QUOTED PASSAGE:
========

The state and the various union groupings will need to agree to a reasonable amount of deregulation of labour in order to incentivise business domestically and abroad, to make South Africa an investment destination of choice.

Leaders in the public sector must be aggressive in improving public sector efficiency. The bureaucratic nature of government, tending to inefficiency, will require a prolonged and professional commitment to the ideal of an effective public service. Along with efficiency is the need for accountability and responsibility that ensure mismanagement and corruption is stamped out and kept out, while cronyism is prevented through systems and independent processes.

Simultaneously, public sector leaders will need to create and sustain pacts and partnerships with business and civil society in order to negotiate the terms of shared growth. A developmental state needs a business partner.
While historically sensitive, reasonable immigration reform will be crucial if South Africa is to balance the impacts of regional instabilities with domestic priorities.

Across society, the business sector and government, a developmental agenda must inform all projects and practices. The developmental shortcomings of South Africa, particularly in terms of skills in the labour sector, will necessitate two decades of restorative investment to achieve the massive capacity development required to empower the population. Yes, I said “restorative investment”. It’s a South African idea for a South African problem.

Economically, leadership is needed to incentivise diversification and take South Africa beyond resource dependence. In this regard, special attention must be paid to the use of information technology and other digital solutions to overcome spatial and infrastructural constraints typical of our African context.

Conditions must be created to attract investment and foreign direct investment in particular, without which South Africa does simply not have the means to self-transform fast enough. This implies retaining our fiscal discipline and crucial trade-offs politically.

Leaders must be committed to recognising and strengthening democratic institutions, upholding non-interference in the judiciary and, crucially, maintaining non-interference across the administrative structures of government. What must be encouraged is a firm meritocracy, whereby able and deserving public servants are employed and promoted. We need a culture of excellence.

Leaders must undermine welfare dependance by attaching social support to criteria and incentive schemes that are economically progressive and constructive.

========

GIVEN INFORMATION:
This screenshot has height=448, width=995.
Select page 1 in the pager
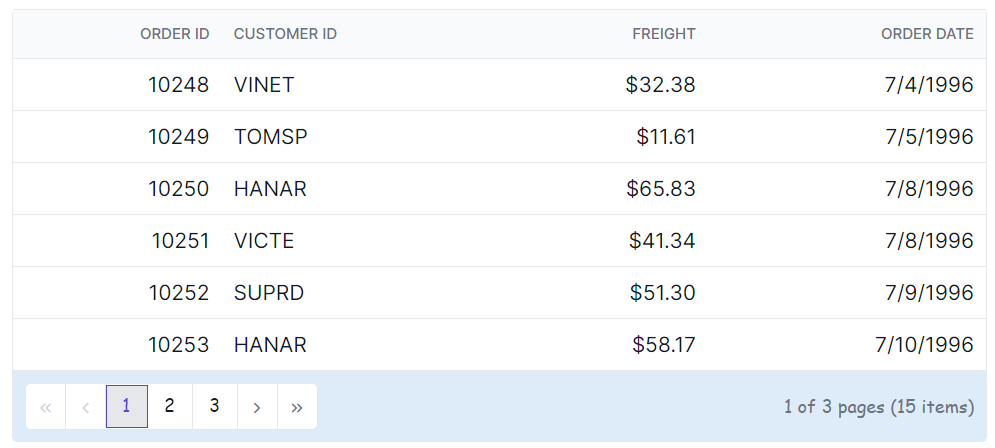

========

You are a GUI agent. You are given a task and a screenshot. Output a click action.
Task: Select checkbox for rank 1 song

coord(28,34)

========

WORK REQUEST:
Please reproduce the passage on South Africa's leadership priorities in full, word for word. None of the records are needed for this.

ANSWER FOR THE TASK:
The state and the various union groupings will need to agree to a reasonable amount of deregulation of labour in order to incentivise business domestically and abroad, to make South Africa an investment destination of choice.

Leaders in the public sector must be aggressive in improving public sector efficiency. The bureaucratic nature of government, tending to inefficiency, will require a prolonged and professional commitment to the ideal of an effective public service. Along with efficiency is the need for accountability and responsibility that ensure mismanagement and corruption is stamped out and kept out, while cronyism is prevented through systems and independent processes.

Simultaneously, public sector leaders will need to create and sustain pacts and partnerships with business and civil society in order to negotiate the terms of shared growth. A developmental state needs a business partner.
While historically sensitive, reasonable immigration reform will be crucial if South Africa is to balance the impacts of regional instabilities with domestic priorities.

Across society, the business sector and government, a developmental agenda must inform all projects and practices. The developmental shortcomings of South Africa, particularly in terms of skills in the labour sector, will necessitate two decades of restorative investment to achieve the massive capacity development required to empower the population. Yes, I said “restorative investment”. It’s a South African idea for a South African problem.

Economically, leadership is needed to incentivise diversification and take South Africa beyond resource dependence. In this regard, special attention must be paid to the use of information technology and other digital solutions to overcome spatial and infrastructural constraints typical of our African context.

Conditions must be created to attract investment and foreign direct investment in particular, without which South Africa does simply not have the means to self-transform fast enough. This implies retaining our fiscal discipline and crucial trade-offs politically.

Leaders must be committed to recognising and strengthening democratic institutions, upholding non-interference in the judiciary and, crucially, maintaining non-interference across the administrative structures of government. What must be encouraged is a firm meritocracy, whereby able and deserving public servants are employed and promoted. We need a culture of excellence.

Leaders must undermine welfare dependance by attaching social support to criteria and incentive schemes that are economically progressive and constructive.